Progress and Problems in FDA's Drug Approval Process

Gao ID: 116887 December 15, 1981

A GAO report pointed out that the Food and Drug Administration (FDA) system for assessing the benefits and risks of drugs could be speeded up by the use of new procedures. The delays were caused by the scientific and professional disagreement between FDA and industry, imprecise FDA guidelines, tardy FDA feedback to industry, lengthy chemistry reviews, and the slow rate of industry's resolution of identified deficiencies. Following the issuance of the report, GAO studied FDA efforts to speed up the drug review process and found a considerable improvement in processing time.
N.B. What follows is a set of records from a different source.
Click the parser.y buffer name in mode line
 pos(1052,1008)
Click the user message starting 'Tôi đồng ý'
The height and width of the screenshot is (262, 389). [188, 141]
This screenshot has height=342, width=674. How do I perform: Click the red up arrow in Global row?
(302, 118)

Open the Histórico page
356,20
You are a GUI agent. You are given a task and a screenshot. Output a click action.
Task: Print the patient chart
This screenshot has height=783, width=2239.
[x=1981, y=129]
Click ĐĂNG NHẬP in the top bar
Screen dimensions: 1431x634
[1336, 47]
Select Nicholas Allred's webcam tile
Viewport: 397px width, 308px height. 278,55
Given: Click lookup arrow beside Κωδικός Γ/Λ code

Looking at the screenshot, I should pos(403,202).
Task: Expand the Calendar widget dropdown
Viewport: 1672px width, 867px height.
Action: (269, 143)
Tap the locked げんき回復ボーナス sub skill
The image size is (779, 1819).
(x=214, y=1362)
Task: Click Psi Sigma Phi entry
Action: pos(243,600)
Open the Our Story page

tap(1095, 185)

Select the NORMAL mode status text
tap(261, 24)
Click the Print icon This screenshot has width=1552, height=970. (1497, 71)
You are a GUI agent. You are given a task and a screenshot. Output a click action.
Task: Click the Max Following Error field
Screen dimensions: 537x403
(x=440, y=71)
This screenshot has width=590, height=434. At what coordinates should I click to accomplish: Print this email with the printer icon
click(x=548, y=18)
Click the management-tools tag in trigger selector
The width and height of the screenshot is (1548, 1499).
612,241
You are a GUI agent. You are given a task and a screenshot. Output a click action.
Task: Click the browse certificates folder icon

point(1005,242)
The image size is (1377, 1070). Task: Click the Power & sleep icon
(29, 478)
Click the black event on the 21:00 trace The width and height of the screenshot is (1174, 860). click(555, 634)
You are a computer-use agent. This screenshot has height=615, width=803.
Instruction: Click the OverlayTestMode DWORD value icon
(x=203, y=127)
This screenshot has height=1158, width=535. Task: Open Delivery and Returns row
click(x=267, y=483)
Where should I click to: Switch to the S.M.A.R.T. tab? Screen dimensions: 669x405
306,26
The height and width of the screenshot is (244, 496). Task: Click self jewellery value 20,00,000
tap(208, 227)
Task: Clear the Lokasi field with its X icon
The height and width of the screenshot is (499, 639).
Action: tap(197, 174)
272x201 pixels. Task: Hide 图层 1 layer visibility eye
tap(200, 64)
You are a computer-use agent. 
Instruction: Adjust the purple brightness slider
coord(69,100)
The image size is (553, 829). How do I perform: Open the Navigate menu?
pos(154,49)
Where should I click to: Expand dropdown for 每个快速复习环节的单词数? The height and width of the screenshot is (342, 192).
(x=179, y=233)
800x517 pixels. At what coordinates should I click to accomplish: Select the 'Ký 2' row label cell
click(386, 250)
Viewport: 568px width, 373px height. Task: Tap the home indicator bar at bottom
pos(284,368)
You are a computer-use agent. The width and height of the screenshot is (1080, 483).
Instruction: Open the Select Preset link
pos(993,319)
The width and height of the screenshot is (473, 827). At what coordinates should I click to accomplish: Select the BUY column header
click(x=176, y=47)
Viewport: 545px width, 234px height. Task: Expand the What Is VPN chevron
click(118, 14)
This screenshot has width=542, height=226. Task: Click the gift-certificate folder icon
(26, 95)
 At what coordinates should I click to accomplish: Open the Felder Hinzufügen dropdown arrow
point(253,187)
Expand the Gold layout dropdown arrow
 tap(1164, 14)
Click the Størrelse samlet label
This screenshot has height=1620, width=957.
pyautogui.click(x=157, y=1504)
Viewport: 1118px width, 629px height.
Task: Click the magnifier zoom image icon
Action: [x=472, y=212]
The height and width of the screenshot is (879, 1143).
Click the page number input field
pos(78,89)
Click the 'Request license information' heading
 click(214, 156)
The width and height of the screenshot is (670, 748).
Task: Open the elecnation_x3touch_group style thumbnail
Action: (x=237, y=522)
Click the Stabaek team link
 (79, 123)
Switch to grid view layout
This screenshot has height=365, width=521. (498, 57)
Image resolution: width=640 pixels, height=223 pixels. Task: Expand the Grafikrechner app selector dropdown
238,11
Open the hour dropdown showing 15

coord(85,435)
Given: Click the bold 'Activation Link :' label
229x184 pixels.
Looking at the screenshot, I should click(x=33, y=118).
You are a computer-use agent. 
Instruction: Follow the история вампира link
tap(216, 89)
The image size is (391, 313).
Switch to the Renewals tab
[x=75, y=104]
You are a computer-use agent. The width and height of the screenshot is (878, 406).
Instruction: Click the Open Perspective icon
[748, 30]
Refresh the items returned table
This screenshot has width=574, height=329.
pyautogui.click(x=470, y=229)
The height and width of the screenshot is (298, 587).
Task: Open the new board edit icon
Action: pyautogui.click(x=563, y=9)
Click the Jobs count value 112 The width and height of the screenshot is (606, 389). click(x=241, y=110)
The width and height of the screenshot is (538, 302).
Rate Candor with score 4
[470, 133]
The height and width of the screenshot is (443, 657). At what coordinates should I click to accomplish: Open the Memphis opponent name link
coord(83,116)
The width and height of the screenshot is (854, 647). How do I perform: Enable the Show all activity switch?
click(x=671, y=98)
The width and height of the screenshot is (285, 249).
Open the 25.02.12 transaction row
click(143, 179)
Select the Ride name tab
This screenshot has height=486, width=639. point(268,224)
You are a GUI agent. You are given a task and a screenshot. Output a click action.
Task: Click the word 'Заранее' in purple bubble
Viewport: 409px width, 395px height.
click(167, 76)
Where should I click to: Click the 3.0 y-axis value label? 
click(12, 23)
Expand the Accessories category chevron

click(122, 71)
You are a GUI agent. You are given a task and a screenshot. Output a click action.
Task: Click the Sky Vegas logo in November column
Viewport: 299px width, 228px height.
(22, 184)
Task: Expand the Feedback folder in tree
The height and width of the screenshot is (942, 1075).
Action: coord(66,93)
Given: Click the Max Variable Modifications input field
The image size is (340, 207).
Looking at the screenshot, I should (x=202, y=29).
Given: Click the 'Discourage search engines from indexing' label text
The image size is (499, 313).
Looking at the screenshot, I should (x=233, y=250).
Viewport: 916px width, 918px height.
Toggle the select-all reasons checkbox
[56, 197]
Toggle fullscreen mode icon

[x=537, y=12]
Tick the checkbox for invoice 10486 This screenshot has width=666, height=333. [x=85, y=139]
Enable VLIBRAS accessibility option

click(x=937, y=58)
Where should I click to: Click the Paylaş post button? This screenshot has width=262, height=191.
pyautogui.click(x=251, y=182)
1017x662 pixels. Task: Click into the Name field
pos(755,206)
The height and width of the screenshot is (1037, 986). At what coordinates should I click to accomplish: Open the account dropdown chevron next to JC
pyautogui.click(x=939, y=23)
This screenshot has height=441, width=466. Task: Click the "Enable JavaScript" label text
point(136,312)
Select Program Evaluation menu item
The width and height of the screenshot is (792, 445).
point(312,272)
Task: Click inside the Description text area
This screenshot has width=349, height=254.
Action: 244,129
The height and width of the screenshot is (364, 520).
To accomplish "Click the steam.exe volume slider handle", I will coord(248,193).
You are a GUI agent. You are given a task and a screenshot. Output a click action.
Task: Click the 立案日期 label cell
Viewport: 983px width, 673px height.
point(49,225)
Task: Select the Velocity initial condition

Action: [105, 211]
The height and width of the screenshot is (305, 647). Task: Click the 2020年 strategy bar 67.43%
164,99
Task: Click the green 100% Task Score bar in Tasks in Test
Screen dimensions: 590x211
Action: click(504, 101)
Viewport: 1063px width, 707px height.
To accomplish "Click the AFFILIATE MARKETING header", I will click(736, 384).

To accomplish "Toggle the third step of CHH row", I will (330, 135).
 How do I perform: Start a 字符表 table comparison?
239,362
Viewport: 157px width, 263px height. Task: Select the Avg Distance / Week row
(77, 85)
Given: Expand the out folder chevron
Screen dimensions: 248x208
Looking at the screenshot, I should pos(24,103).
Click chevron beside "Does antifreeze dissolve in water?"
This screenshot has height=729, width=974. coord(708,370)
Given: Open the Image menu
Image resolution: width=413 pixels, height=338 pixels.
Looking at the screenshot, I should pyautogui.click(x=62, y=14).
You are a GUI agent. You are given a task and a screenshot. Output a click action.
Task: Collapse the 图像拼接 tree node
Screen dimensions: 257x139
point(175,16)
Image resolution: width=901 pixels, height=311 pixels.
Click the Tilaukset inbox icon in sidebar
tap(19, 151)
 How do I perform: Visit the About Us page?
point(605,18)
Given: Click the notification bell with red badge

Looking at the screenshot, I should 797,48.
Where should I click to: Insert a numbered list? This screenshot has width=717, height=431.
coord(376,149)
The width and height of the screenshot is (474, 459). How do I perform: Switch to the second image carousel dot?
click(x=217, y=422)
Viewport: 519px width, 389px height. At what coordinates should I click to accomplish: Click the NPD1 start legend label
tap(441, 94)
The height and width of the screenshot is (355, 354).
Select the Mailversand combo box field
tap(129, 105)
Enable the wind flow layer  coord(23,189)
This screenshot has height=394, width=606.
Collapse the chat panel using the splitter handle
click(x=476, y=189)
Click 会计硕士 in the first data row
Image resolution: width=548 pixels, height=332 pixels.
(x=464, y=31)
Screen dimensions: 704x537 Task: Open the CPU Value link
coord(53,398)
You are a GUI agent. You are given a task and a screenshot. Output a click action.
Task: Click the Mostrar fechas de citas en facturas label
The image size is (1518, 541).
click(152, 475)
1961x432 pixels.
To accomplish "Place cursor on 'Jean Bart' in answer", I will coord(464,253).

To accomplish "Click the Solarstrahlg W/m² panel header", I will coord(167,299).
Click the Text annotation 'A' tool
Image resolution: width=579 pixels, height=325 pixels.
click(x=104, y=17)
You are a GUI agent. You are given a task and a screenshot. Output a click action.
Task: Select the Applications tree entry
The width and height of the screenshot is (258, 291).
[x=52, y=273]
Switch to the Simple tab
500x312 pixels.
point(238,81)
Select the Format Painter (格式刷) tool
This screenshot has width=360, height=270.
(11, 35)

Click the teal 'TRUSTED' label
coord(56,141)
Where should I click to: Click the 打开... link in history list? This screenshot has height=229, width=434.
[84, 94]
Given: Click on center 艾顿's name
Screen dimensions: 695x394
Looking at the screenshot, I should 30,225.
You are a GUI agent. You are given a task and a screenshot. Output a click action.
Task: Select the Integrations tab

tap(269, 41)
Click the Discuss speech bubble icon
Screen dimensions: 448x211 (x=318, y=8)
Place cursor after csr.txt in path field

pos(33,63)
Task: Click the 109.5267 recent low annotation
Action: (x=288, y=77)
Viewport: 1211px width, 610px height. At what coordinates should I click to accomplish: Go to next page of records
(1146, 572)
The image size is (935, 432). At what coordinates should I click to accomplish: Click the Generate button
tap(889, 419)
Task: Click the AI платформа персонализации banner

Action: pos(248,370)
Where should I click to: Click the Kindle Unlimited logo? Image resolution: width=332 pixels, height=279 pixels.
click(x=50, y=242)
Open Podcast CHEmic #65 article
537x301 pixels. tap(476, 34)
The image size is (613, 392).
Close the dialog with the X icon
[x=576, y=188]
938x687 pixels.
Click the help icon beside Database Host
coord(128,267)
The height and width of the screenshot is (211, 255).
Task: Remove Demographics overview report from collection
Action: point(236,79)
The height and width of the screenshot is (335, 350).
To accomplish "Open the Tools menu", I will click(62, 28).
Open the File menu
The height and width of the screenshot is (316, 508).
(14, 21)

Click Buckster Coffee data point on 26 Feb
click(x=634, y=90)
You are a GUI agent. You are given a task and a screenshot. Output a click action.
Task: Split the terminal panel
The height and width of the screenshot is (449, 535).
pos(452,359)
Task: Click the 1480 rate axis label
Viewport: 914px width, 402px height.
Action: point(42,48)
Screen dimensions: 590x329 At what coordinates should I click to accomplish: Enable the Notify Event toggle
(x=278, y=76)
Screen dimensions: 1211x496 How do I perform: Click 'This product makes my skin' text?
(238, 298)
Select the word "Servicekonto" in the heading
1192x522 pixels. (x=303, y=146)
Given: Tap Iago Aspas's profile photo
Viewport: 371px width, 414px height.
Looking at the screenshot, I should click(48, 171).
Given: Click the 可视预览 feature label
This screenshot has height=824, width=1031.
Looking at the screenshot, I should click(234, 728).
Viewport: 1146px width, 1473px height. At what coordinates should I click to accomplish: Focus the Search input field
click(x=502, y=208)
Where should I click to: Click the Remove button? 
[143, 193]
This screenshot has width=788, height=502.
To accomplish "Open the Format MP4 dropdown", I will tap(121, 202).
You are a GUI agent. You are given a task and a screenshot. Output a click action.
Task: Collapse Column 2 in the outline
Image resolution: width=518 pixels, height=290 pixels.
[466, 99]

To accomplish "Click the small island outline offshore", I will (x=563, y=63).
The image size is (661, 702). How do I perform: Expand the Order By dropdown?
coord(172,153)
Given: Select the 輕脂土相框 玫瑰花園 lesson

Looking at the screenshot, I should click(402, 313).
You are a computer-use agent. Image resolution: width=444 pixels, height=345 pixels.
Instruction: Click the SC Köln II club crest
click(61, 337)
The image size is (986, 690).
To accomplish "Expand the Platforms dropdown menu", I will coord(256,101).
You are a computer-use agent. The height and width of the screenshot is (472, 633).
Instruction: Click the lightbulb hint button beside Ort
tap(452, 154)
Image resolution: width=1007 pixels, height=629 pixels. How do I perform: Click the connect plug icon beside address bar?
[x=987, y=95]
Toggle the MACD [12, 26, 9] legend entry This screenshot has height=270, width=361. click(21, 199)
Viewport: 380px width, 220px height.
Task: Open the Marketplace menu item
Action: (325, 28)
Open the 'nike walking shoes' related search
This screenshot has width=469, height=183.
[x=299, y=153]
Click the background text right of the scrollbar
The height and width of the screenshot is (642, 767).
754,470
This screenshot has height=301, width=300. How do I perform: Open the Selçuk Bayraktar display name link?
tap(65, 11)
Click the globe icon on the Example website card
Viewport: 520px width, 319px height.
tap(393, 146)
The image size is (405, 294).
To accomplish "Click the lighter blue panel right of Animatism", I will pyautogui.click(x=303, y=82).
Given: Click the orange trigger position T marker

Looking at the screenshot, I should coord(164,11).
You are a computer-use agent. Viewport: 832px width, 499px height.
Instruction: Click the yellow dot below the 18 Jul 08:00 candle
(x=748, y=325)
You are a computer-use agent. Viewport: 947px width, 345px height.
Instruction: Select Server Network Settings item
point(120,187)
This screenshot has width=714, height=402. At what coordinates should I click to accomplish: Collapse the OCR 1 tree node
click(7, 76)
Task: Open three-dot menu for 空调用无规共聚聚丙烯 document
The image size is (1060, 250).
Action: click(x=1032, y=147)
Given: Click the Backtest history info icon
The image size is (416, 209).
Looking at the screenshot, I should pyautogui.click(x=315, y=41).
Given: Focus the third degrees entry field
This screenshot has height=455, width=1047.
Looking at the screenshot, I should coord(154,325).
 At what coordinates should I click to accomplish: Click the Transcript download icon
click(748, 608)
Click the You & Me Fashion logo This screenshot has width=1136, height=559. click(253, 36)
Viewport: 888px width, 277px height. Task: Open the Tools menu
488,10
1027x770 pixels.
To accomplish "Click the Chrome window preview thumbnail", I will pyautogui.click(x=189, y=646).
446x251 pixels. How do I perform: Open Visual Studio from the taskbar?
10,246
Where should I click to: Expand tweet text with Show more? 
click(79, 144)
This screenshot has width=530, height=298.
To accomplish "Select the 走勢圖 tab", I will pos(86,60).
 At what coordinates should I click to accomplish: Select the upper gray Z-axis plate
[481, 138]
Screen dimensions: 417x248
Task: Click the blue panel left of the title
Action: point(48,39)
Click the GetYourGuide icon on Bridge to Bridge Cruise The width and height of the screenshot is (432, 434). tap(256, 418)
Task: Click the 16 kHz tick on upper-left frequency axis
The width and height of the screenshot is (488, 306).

To improve the review time, FDA made efforts to improve communication with industry, invited the early submission of manufacturing and controls information, instigated a priority review system to expedite the processing of important new drug applications, made efforts to speed up the validation procedures used in the testing of new drugs, and made efforts to improve the timeliness of the work performed by the Divisions of Biometrics and Biopharmaceutics. Several other changes are being considered. In fiscal year 1980, the Federal Government was involved in the development of some 35 so-called orphan drugs at a cost of $79.6 million. The primary reason for Federal involvement in research and development of these drugs is the perceived need for attention to a specific disease or problem in cases where industry might not be reasonably expected to contribute because of uncertain profitability. In most instances, Federal involvement in securing approval of a new drug ends when clinical studies are completed and the evidence is turned over to industry for use in applying for and securing approval from FDA. GAO has suggested increases in the patent term as an economic incentive to the pharmaceutical industry to stimulate research and development and to increase new drug innovation. Also suggested was: improvement of the relationship between FDA and the drug companies, FDA acceptance of foreign studies without the necessity of having to carry out domestic pivotal studies, FDA allowing the drug companies to retain patient records, improvement of the advisory committee structure in FDA, changes in the FDA classification system to give important drugs top priority, the possible increased use of part-time physicians by FDA in clinical work or research, increased flexibility in FDA operations, improvements in post-marketing surveillance, and a routine review of marketed drugs.